The reason they have to is because they are REAL losses of wealth.

You don't just lose money when it's hard cash. When they come and take your car and house away you also lose the equity in them, even though it wasn't hard cash.

The $2 Billion loss from vehicle leases may not be cash, but it was the loss of an asset which was that coming off of lease GM thought they would have had $2 Billion dollars more in the value of those vehicles that would have then been sold and that asset converted into hard cash. So that's $2 Billion in future hard cash that GM has lost. Is it GM's fault that suddenly SUV's and Trucks are worth far less due to $4 gas? Yes.

GM decided the bulk of their sales would be SUV's and Trucks whereas Toyota decided the bulk of it's sales, and thus the vehicle lease residuals it was exposed to, would be more frugal cars that have not suffered devaluation due to $4 gas. So if you make a strategic decision and it pays off then you can rightly claim you made a good decision, but when you make a business forecast and decide badly, then it is your fault.

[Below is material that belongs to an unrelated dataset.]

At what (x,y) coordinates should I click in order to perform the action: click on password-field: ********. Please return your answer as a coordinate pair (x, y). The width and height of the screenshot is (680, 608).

When they wrote off $30+ Billion in tax offsets, that was $30+ Billion of real hard cash that GM would not have had to pay the IRS in tax on profits had they have made any.

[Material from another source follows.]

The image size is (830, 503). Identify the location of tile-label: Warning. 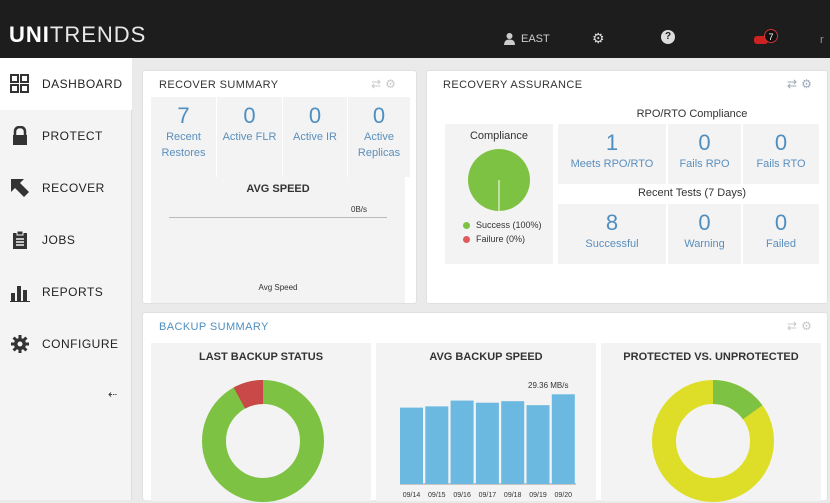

OK you can argue they lost nothing as they had no profit to tax and thus nothing to offset, but the point is that HAD they have been managed to make money, as they are meant to, then that is $30 Billion that should by now be in GM’s bank account and going into better future product. I'm sure Toyota is and has been able to pocket all it's legitimate tax offsets and thus convert them into real hard cash. So that 'paper' loss by GM gives Toyota’s war chest $30 Billion further advantage over them. These things are real, with real consequences.

This whole parsing of results saying "no the real loss is a lot less" is bullcrap. These are ALL real losses. That's why GAAP makes you legally have to declare them to the public.




What you said is right, but you have missed the point... GM has only a limited number of cold hard cash on hand, and borrowing more (if needed) is definitely not going to be easy. If the savings don't last long enough for GM to get back to profitability (something that's not going to happen anytime soon), it's the end.

So, yeah, their cash situation deserves special attention. Losing $1B out of that $20B chest isn't the same as, say, having some $3B plant/land/asset that they own being suddenly re-evaluated at $2B.